Task goal - Each line in the entries below that holds the string "with" must be copied.

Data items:
----------
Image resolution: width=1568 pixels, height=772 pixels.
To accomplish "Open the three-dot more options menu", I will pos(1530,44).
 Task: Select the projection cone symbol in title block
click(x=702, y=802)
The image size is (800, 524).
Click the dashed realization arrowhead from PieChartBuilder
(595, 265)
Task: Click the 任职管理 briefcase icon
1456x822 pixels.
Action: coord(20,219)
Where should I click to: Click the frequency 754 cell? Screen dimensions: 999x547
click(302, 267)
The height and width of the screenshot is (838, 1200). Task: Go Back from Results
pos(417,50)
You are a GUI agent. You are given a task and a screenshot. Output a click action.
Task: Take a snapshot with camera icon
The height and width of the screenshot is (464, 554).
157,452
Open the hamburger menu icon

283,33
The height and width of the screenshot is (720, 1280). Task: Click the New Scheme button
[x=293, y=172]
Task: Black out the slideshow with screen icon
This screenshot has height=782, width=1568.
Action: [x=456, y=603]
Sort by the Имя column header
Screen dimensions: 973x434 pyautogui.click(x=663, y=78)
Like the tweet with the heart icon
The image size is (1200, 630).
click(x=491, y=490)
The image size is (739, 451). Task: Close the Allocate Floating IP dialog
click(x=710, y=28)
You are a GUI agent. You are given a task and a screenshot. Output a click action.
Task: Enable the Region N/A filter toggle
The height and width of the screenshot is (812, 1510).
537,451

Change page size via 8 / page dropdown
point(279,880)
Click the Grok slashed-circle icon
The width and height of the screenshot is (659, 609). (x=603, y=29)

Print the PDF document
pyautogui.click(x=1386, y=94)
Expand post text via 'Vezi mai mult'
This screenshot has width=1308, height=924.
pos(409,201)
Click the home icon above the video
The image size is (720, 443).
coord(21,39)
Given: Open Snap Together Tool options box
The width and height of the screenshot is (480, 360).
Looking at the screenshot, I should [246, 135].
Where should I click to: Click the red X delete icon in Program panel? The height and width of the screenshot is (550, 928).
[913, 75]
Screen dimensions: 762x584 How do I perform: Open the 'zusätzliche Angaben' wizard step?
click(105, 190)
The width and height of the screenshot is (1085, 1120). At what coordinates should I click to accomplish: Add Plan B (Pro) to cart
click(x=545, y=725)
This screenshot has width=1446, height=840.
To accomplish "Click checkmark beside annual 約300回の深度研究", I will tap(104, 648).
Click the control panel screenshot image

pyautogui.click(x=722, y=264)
----------
Task output -
Task: Take a snapshot with camera icon
Task: Black out the slideshow with screen icon
Like the tweet with the heart icon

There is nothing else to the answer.